Electrophysiological and pharmacological properties of GluR1, a subunit of a glutamate receptor-channel expressed in Xenopus oocytes.

ABSTRACT

A cDNA clone encoding an excitatory amino acid receptor was isolated from a rat brain cDNA library by Hollmann et al. (Nature, 342 (1989) 643-648). In Xenopus oocytes, this clone, GluR1, expressed a functional receptor-channel activated by kainate (KA), domoate (D), glutamate and quisqualate (QA). The apparent affinity (EC50) for QA (0.1 microM) was higher than that for KA (50 microM).
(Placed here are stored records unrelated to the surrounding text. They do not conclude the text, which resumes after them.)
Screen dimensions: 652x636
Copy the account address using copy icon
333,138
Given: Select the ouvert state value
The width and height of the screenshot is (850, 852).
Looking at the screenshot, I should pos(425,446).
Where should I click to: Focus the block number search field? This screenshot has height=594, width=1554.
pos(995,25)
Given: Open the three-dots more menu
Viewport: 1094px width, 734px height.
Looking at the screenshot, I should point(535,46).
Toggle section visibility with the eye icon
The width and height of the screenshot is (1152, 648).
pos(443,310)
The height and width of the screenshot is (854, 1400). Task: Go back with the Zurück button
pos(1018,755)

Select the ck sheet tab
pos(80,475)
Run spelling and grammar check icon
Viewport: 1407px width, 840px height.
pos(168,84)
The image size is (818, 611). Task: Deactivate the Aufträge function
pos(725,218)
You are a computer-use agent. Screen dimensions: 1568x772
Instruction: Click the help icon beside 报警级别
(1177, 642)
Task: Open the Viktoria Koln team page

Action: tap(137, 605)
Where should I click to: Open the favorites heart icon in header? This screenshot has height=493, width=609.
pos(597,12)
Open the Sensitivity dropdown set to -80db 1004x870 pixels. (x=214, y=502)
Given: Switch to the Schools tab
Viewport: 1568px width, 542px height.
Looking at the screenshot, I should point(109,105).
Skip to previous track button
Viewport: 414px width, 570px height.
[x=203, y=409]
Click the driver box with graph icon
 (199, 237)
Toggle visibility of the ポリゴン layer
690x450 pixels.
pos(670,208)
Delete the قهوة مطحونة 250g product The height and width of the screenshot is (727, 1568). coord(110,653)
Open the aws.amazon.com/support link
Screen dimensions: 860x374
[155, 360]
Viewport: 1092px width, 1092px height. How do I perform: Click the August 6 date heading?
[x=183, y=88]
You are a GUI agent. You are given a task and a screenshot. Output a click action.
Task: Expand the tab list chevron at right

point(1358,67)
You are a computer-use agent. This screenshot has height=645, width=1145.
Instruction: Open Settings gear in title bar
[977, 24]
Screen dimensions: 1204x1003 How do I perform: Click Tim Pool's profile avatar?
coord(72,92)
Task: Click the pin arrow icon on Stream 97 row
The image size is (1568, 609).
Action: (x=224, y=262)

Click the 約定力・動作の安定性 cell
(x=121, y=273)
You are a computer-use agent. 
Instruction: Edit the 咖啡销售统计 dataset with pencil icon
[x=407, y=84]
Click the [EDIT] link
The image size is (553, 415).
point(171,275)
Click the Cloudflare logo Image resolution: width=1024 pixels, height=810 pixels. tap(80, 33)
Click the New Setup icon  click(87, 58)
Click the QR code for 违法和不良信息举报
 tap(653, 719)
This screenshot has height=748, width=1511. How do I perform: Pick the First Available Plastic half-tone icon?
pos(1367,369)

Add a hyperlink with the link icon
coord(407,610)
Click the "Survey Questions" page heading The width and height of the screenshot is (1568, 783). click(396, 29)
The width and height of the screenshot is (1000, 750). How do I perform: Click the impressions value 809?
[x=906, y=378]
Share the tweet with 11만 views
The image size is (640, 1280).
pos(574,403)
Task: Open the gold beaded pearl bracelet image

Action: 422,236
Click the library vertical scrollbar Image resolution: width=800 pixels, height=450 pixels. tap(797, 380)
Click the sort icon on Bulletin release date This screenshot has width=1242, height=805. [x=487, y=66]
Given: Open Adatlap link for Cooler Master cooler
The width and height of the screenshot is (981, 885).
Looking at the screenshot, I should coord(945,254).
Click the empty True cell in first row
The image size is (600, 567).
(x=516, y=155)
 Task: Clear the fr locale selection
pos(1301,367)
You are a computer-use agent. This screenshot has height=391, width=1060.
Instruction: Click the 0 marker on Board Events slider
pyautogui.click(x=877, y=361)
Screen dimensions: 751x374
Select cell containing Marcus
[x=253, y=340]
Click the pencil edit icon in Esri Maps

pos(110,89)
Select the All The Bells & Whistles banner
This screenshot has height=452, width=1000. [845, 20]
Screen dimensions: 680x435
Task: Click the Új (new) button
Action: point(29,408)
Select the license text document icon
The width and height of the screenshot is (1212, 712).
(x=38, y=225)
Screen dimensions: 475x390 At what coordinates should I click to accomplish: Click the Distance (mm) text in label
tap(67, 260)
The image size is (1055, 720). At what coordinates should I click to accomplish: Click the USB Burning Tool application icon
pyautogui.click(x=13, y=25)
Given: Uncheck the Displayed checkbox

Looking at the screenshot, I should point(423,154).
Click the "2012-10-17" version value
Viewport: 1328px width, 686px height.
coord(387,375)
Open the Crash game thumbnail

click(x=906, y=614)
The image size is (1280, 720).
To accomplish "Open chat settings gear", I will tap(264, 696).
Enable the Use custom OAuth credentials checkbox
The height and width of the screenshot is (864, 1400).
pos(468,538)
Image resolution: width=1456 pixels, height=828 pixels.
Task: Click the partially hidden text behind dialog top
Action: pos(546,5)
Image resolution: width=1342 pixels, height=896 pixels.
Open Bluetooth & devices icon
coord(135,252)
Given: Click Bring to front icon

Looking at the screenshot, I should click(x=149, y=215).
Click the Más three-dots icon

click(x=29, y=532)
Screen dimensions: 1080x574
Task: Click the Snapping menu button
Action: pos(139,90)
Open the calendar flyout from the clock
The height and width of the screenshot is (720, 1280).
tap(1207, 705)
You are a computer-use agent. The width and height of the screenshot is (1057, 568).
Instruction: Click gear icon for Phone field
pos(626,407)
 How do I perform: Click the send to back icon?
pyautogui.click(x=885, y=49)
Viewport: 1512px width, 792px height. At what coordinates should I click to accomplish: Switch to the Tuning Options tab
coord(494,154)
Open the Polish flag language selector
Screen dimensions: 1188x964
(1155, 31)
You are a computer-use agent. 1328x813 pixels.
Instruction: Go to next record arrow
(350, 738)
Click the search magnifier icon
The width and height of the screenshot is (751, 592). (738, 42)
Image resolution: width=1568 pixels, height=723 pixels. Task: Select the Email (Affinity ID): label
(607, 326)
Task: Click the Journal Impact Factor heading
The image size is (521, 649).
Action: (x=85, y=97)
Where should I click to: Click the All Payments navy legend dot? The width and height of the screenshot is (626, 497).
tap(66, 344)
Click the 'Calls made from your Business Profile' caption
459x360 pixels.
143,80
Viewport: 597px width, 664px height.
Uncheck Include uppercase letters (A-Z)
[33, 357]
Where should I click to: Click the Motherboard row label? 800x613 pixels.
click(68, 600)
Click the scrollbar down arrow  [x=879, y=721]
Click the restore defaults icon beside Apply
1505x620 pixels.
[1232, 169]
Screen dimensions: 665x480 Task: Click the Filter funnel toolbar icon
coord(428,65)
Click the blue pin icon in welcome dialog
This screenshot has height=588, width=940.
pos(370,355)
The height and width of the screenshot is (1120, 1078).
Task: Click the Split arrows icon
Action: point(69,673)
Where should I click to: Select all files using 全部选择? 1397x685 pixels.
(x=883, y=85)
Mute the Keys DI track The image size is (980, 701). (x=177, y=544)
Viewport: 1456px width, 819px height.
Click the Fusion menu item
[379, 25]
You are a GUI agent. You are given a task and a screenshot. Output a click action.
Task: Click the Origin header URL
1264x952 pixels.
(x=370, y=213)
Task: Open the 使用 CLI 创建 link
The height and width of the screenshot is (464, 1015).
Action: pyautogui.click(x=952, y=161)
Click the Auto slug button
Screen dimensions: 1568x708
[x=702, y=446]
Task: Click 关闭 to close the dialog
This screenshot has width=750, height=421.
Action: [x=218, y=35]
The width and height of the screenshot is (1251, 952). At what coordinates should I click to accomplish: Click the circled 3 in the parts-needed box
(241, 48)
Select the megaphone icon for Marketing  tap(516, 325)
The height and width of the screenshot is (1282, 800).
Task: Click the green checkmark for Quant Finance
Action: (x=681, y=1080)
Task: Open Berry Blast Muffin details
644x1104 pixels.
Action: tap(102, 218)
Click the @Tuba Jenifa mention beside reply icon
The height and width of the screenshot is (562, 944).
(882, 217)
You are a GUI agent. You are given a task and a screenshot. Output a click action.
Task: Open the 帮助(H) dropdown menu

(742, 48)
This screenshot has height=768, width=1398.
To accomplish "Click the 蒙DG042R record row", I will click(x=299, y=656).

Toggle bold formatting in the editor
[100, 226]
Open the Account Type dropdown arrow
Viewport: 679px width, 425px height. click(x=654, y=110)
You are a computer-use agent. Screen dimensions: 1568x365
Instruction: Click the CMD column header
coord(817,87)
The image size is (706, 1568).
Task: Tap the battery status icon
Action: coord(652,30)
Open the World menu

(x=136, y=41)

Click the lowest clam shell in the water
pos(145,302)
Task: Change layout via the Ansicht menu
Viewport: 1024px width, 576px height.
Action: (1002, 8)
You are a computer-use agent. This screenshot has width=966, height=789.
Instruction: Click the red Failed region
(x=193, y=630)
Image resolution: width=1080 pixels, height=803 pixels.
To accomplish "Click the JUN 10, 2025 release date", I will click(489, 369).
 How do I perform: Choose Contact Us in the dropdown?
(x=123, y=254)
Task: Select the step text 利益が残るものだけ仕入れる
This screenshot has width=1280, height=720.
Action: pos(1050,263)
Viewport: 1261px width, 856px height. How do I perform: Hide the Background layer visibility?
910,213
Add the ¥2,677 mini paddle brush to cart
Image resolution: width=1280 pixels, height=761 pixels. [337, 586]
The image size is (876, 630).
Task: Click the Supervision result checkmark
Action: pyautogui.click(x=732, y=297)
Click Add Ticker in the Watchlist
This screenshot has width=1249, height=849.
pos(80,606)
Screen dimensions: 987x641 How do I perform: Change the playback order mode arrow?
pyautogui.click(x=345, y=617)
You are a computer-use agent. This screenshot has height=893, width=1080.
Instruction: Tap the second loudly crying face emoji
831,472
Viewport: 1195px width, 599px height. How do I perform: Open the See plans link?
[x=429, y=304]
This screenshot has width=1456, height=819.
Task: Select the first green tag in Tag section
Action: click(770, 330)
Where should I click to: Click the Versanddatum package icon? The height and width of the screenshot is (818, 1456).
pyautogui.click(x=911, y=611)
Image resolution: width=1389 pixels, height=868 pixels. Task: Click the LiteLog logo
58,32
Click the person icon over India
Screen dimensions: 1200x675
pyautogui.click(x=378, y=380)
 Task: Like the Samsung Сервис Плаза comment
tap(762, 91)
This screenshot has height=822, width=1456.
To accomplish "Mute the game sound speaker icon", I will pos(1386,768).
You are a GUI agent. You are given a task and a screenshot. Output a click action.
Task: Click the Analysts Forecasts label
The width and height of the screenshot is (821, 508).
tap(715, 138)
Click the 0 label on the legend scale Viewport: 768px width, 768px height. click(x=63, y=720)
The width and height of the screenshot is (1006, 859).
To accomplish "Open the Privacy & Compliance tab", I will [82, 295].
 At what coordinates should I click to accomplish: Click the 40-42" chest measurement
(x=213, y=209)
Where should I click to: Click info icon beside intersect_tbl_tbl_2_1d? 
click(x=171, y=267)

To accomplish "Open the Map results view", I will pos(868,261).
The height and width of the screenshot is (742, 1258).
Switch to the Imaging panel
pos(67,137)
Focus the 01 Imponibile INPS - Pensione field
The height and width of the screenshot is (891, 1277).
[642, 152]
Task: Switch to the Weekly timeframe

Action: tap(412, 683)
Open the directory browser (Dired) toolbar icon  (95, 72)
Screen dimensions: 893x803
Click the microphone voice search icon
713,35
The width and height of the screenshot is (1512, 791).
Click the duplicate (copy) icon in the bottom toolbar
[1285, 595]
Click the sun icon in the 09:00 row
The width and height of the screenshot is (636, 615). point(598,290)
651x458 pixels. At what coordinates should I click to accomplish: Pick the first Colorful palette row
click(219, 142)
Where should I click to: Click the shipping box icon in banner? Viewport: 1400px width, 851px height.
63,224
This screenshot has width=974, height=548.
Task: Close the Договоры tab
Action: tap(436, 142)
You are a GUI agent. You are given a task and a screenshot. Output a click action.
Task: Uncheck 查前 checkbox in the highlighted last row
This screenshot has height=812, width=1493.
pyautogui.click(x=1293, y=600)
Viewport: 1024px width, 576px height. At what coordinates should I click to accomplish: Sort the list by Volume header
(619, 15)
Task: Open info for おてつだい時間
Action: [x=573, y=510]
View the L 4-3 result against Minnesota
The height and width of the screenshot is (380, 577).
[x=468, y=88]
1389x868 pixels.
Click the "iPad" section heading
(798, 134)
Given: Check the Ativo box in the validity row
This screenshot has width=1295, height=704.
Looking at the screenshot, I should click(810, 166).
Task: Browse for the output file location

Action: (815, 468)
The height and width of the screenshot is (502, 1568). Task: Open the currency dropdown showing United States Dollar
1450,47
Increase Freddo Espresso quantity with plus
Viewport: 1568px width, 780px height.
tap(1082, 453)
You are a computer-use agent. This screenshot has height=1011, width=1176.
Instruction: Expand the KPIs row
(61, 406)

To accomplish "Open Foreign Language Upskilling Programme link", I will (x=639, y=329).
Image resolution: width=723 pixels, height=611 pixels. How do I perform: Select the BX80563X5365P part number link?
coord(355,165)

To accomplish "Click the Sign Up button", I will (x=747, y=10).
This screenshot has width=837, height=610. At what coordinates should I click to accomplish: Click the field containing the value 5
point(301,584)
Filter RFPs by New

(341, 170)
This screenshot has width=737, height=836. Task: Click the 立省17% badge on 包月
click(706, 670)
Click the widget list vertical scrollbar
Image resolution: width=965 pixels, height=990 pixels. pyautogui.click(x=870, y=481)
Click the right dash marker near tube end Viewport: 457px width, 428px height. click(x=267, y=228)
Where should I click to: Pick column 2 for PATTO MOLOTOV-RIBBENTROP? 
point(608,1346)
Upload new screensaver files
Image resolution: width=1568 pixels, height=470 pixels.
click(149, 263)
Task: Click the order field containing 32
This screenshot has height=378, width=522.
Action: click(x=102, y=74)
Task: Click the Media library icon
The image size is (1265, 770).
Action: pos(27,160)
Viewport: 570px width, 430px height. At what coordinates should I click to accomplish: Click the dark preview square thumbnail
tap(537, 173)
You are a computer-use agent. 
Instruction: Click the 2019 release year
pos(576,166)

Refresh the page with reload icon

The maximal response to QA was about 1/10 of that to KA. QA inhibited the KA induced current. The N-methyl-D-aspartate (non-NMDA) receptor antagonist 6,7-dinitroquinoxaline-2,3 dione (DNQX) competitively blocked the effects of both agonists. Currents induced by KA, QA and D in oocytes expressing GluR1 showed identical voltage sensitivities. GluR1 and KA receptor-channels expressed from rat striatum poly(A)+ RNA showed the same ionic selectivity, being permeable mostly to Na+ and K+. The current-voltage relationships of GluR1 showed a strong inward rectification, whereas those of KA receptor-channels expressed from poly(A)+ RNA from various rat brain regions were more linear.